EXERCISE DESCRIPTION
Copy exactly the lines of the records below, starting at the line that contains "Select dポイント 20ポイント item title" and continuing through the last line, both included; omit any pictures.

START GIVEN RECORDS

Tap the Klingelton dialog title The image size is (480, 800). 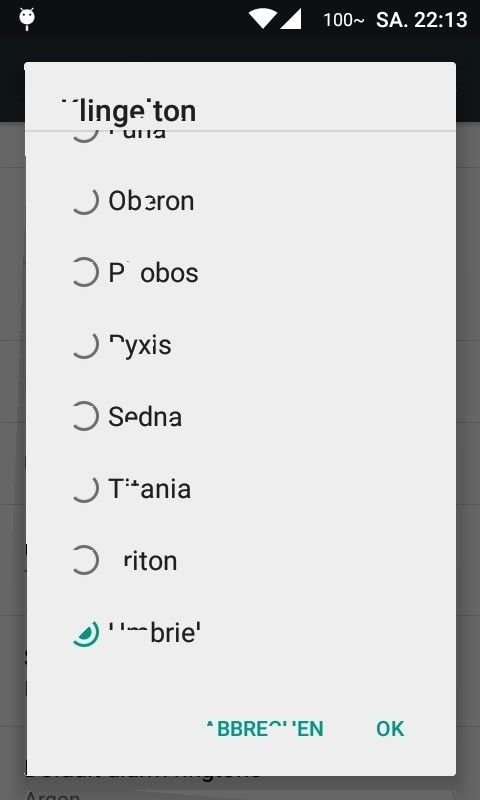pos(128,111)
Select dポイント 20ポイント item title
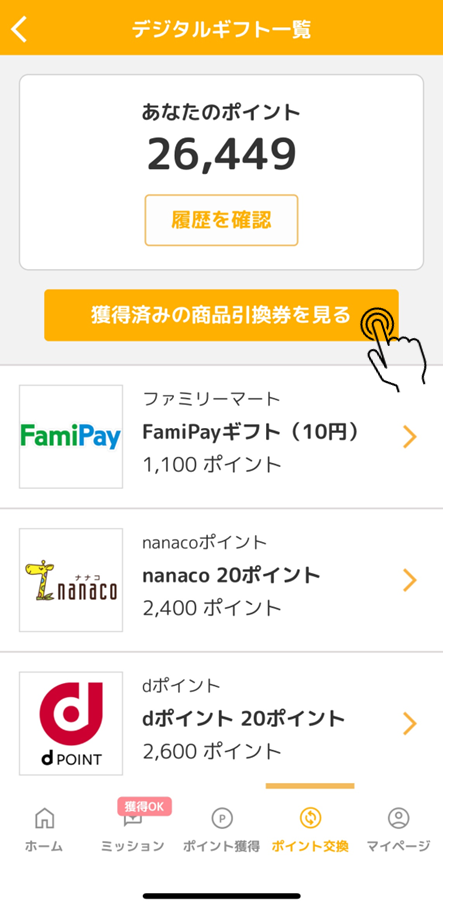Screen dimensions: 456x908 coord(243,719)
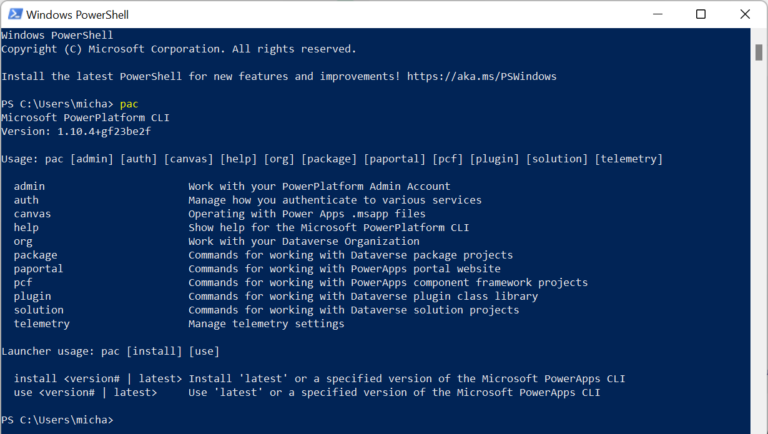This screenshot has height=434, width=768.
Task: Click the typed 'pac' command text
Action: pyautogui.click(x=129, y=104)
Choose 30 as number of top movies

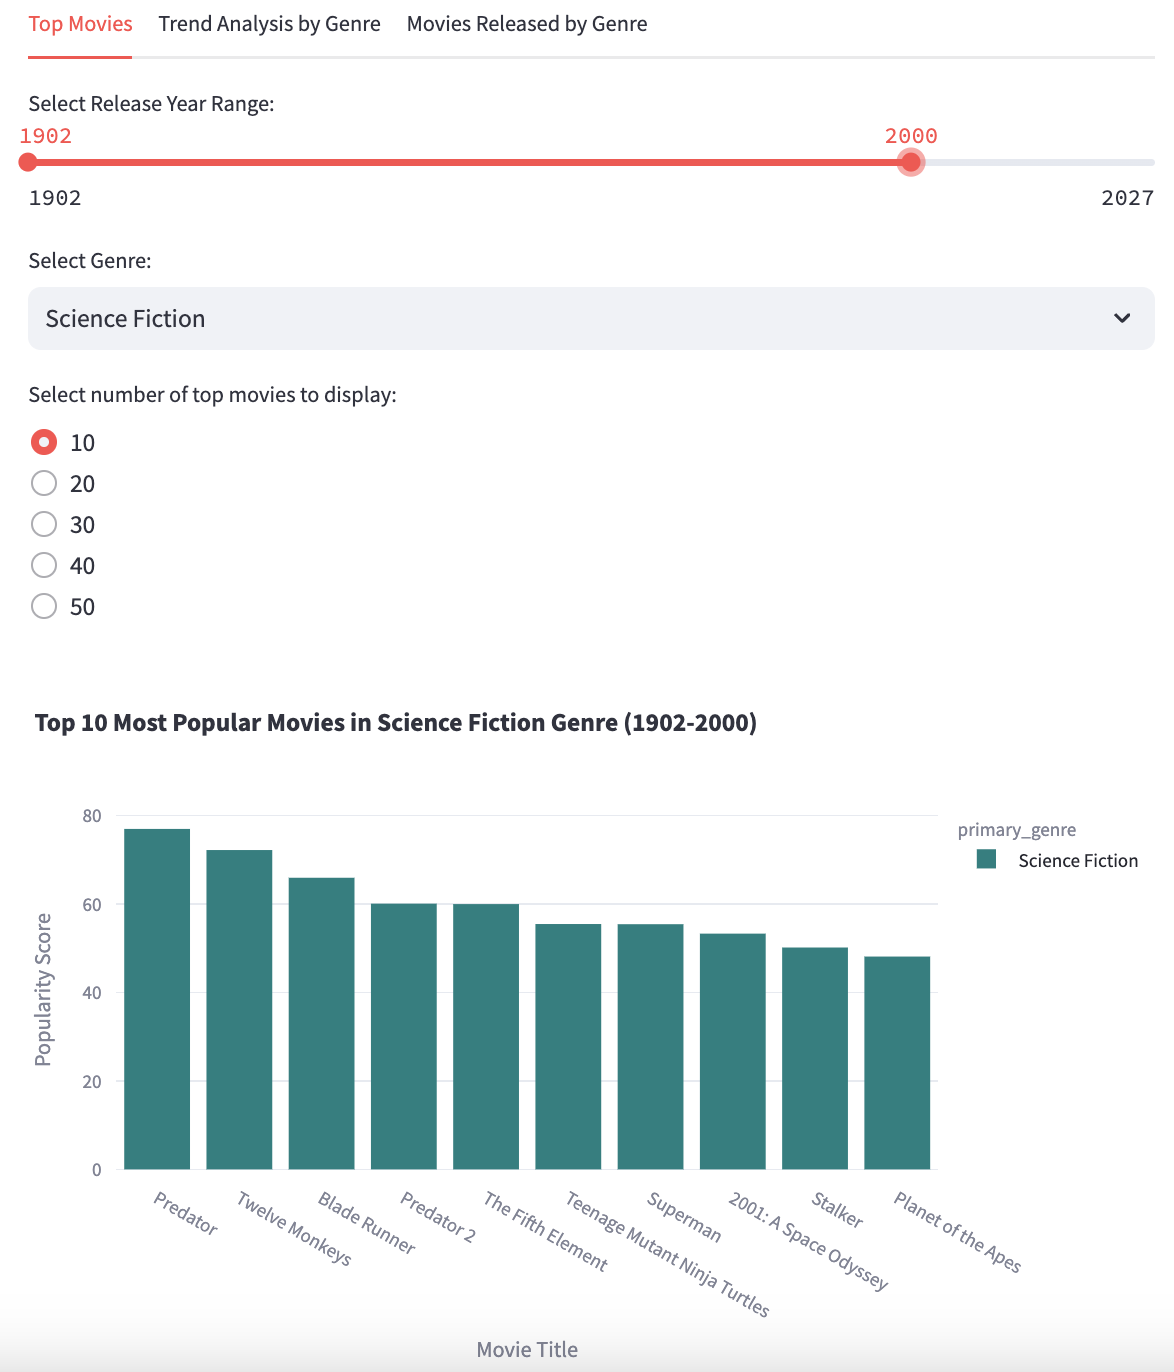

END GIVEN RECORDS

SOLVED PROBLEM
Select dポイント 20ポイント item title
Screen dimensions: 456x908 coord(243,719)
This screenshot has height=434, width=768.
Task: Click the typed 'pac' command text
Action: pyautogui.click(x=129, y=104)
Choose 30 as number of top movies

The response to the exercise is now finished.